Diana raised an eyebrow. “You know the reason Ari and I became friends in the first place? She told me this a few years ago. I was the only one in fourth grade who didn’t ask her anything about her parents, ever, but who still stuck around. The last thing she wanted to do was talk, and I was always too scared to bring it up, so we’ve been best friends ever since.”

 

“You . . . don’t seem scared anymore.”

 

Diana looked up at me sharply, and I held my breath and leaned carefully back in my seat. Casual. Arms resting on the back of the booth.

 

“I mean,” I said, and forced my voice not to shake. “You’re not the worst person in the world to talk to.”

 

I couldn’t stop myself from making eye contact and then I was falling into the big dark pit, disappearing, but in a good way.

 

“Thank you,” she said, but it sounded strange and far away, like sonar underwater, pinging in the darkness: There I was. There she was.

 

I couldn’t speak.

 

Ever since the bonfire I kept seeing her, day after day, and I still didn’t touch her. It got to the point where I wasn’t pretending to myself that I didn’t want to anymore. Sometimes when I was with her I started staring at her—any part, really, like a shoulder—and I went into a total fucking fugue state just thinking about that shoulder, how soft her skin must be and the two freckles and how the shoulder is close to the neck and her mouth and her breasts and how it might taste or how she might shiver if I kissed it right. I mean I was gone. Brain wiped. Desperate.

 

But I didn’t do anything. Maybe the not doing anything made it worse. Maybe this was what it was like for guys who were homely or only talked about video games—maybe they went around hungry all the time, so that by the time they talked to a girl for real they were too starved for touch to get a word out.

 

I could talk to her—god, I talked and talked like an asshole.
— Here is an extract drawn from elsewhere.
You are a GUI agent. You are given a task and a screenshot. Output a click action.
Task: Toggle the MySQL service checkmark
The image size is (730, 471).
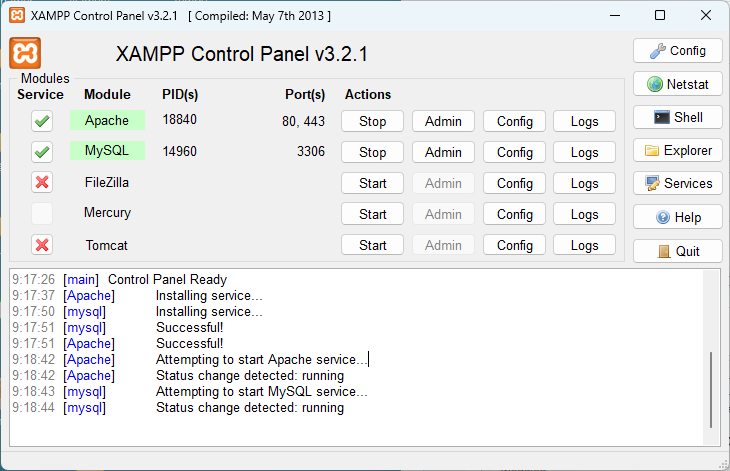pos(42,152)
But the longer it went on the more it felt simultaneously like I had to kiss her and that I’d never be able to. And yet instead of doing anything about it—either kissing her, which I was reasonably sure she wanted, or cutting her off and hanging out with someone else, which I knew I didn’t want—I kept calling and picking her up and watching TV and getting smoothies.

 

It was pathetic.

 

And—okay. I’ll be honest, even though this was the most pathetic thing yet. It wasn’t entirely true that I hadn’t touched her. Nothing serious had happened, but when it was night and we were in my basement watching a movie, we sat next to each other on the couch and we—I can’t believe I’m saying this, please avert your eyes—we held hands.

 

HAND HOLDING. I HELD DIANA NORTH’S TINY SOFT PERFECT FUCKING DELICATE WARM HAND.

 

DAMN IT!

 

So we went to the diner, because I knew if I sat in the basement with her hand in mine again I wouldn’t be able to enjoy the movie and I wouldn’t be able to be anything but a weak coward, so it was better to be out at the diner where talking was what’s expected.